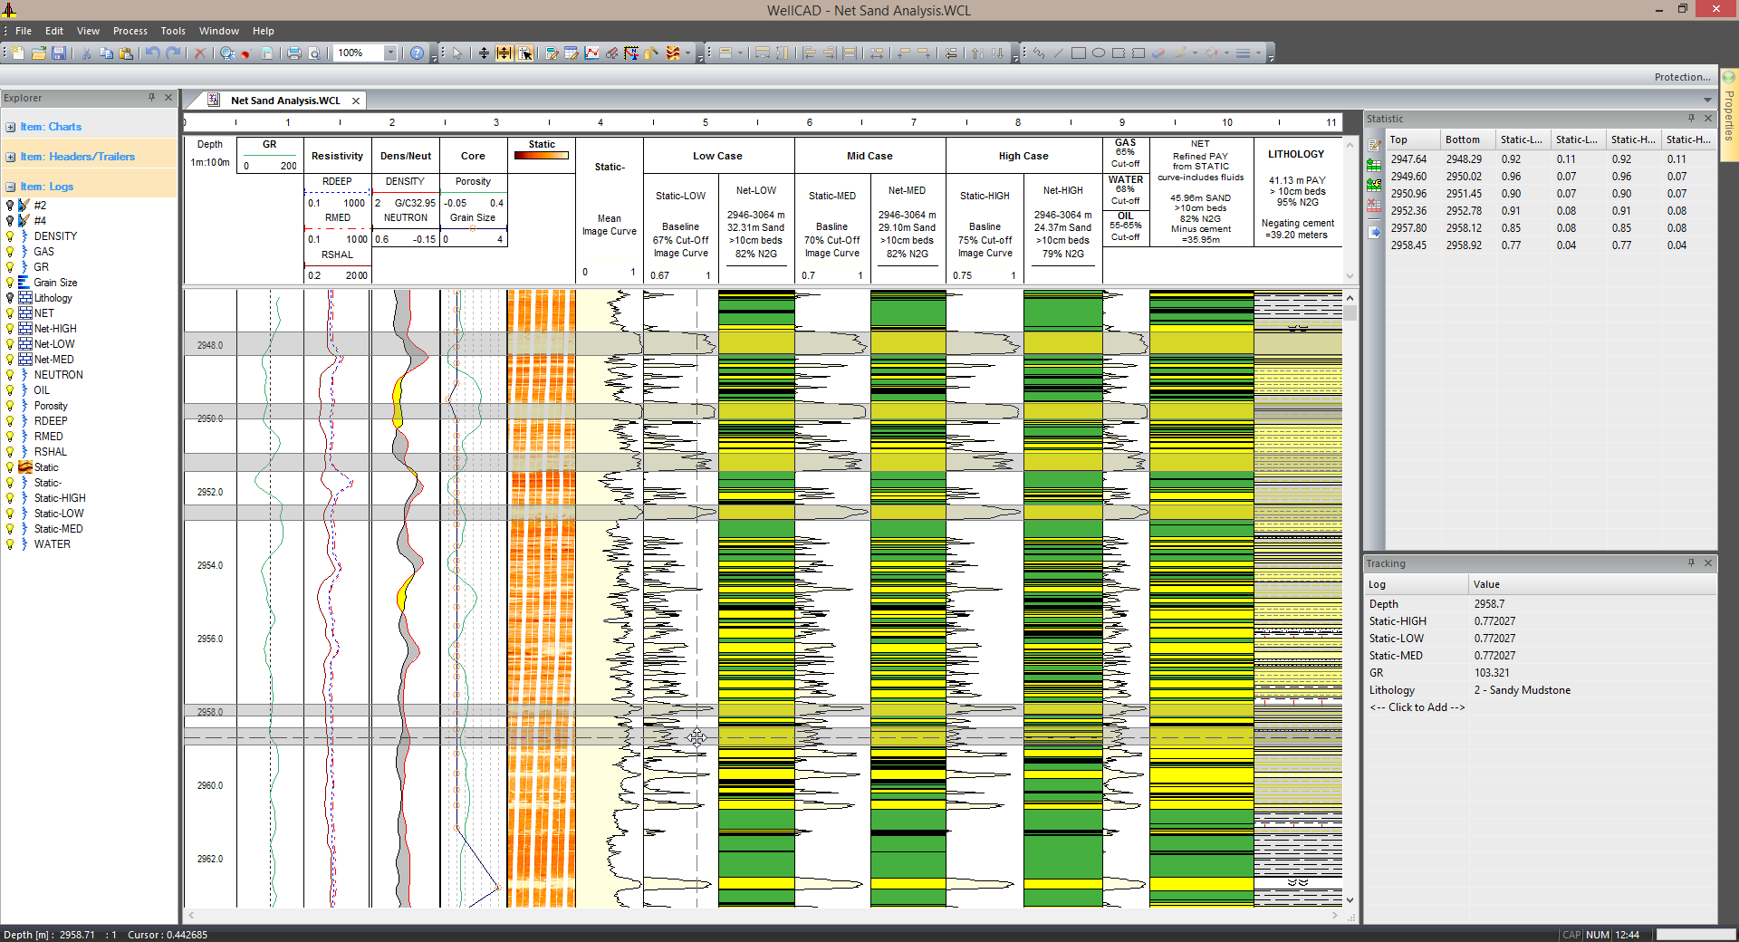Open the new document icon
Screen dimensions: 1739x942
pos(17,53)
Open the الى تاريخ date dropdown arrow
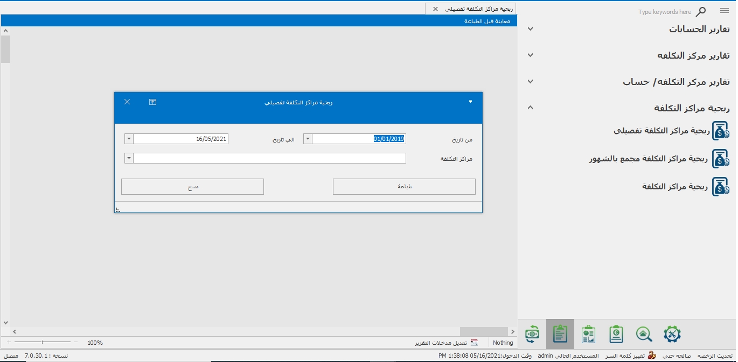 (x=128, y=139)
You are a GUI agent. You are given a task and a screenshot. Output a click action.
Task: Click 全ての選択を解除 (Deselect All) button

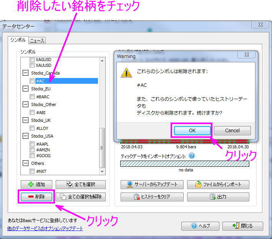80,197
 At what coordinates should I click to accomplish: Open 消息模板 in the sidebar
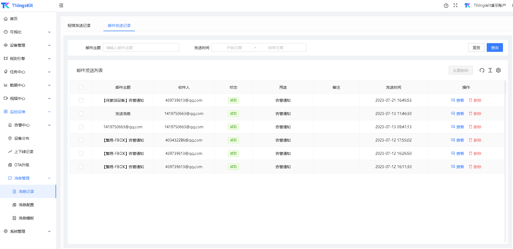click(26, 218)
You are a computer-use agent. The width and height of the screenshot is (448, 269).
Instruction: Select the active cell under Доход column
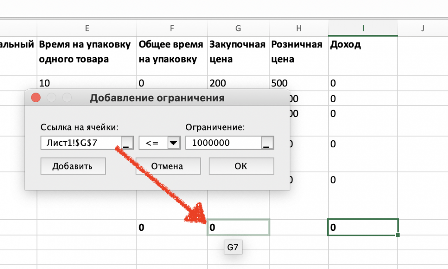coord(363,227)
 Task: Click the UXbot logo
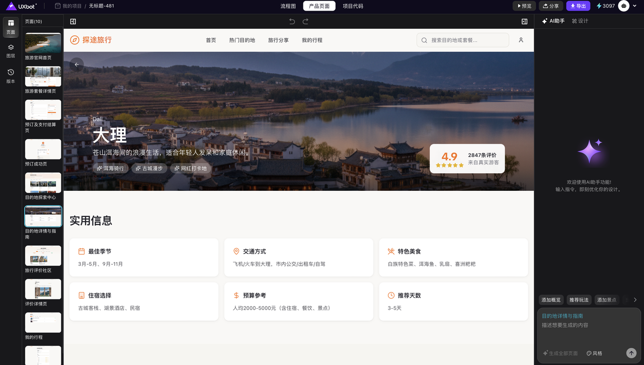[22, 6]
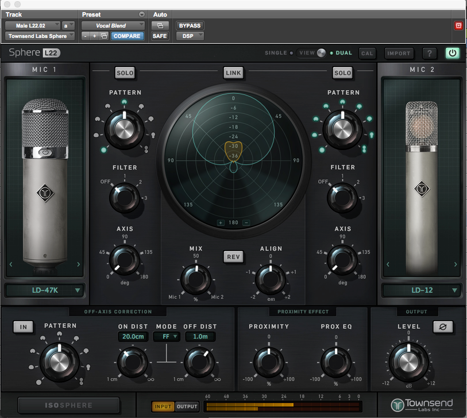Viewport: 467px width, 418px height.
Task: Open the help icon next to Import
Action: (429, 53)
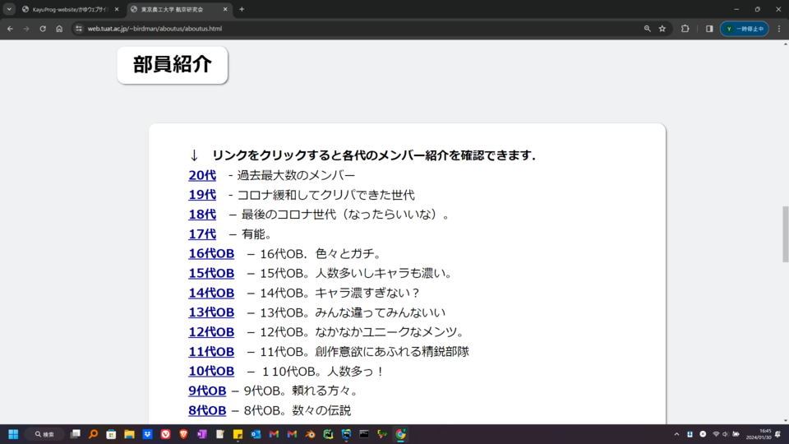Open the 10代OB member link
This screenshot has width=789, height=444.
point(211,372)
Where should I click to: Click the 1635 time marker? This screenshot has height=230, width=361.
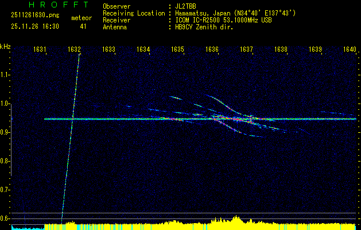point(177,49)
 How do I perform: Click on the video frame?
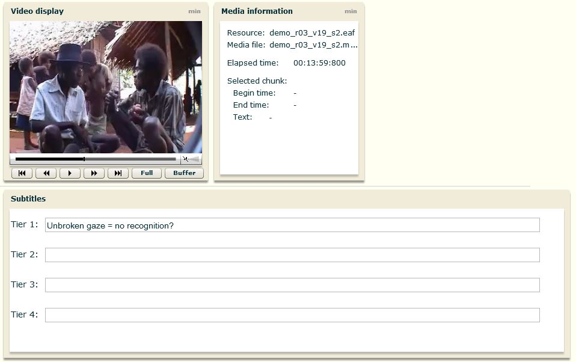tap(106, 87)
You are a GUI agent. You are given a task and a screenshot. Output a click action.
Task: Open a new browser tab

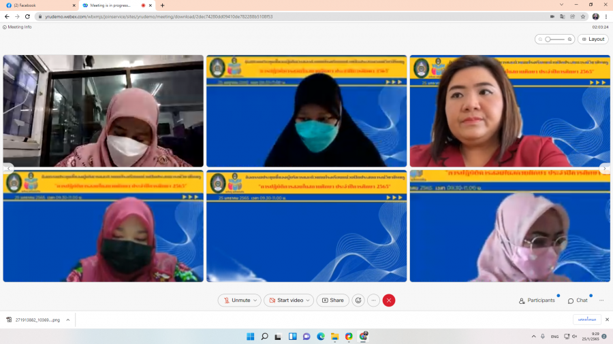coord(162,5)
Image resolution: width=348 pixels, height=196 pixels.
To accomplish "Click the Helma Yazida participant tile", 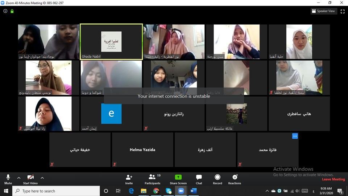I will 142,150.
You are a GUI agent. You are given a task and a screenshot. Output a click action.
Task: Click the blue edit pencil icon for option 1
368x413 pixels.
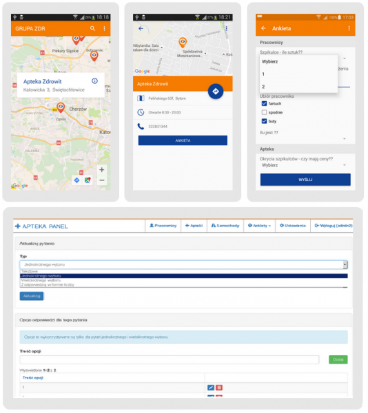pos(211,388)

Work required ::
A faithful copy is needed of the lines from the one containing "Task: Click the blue" through the last line of the data above, with pictures left out.

Result of this exercise ::
Task: Click the blue edit pencil icon for option 1
368x413 pixels.
pos(211,388)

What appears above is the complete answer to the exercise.